------ Dataset rows ------

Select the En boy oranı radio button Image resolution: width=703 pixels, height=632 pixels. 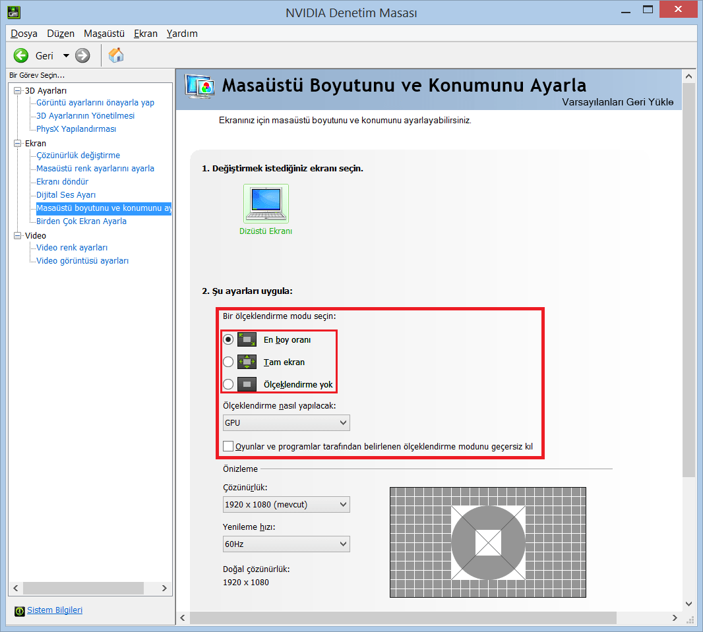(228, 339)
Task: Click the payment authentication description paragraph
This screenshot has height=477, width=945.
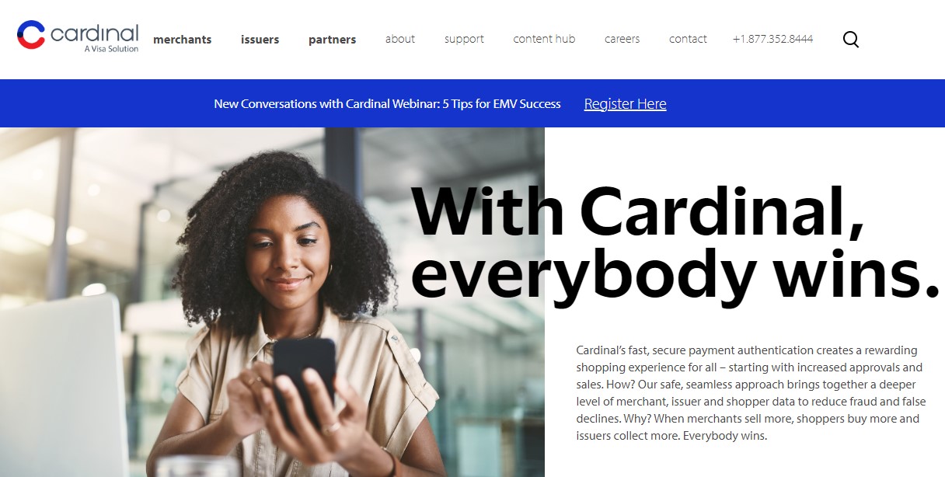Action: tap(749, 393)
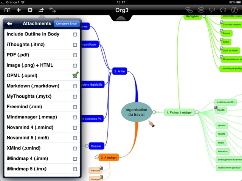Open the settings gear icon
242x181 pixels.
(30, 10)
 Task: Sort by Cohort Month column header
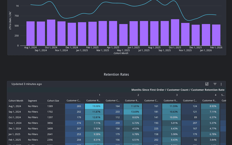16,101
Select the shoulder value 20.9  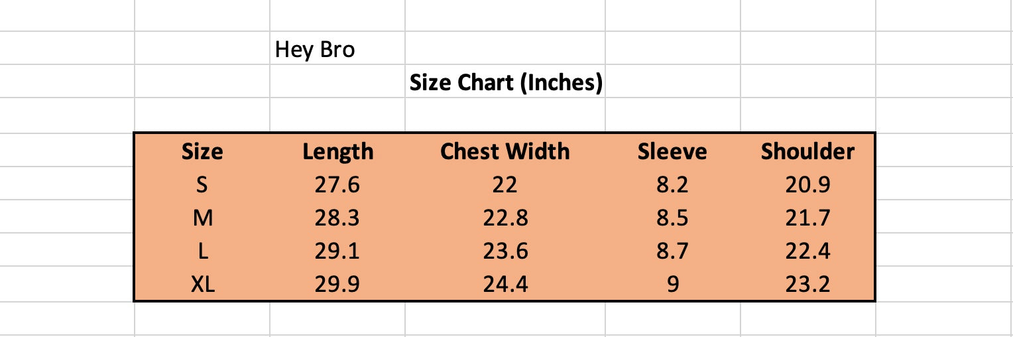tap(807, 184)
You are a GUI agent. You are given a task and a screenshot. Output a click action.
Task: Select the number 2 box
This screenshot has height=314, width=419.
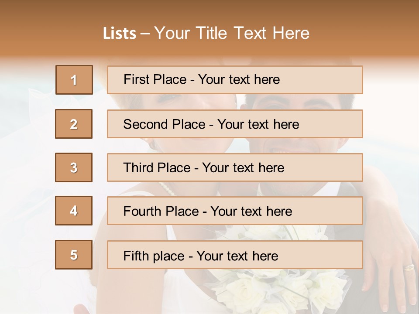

------

- [Aim of the task]:
Can you rewrite the records from the line with "You are a GUI" through the end, changing "screenshot" to "screen capture" and keeping everything else the same, with the pictures left out?

- [Correct response]:
You are a GUI agent. You are given a task and a screen capture. Output a click action.
Task: Select the number 2 box
This screen capture has height=314, width=419.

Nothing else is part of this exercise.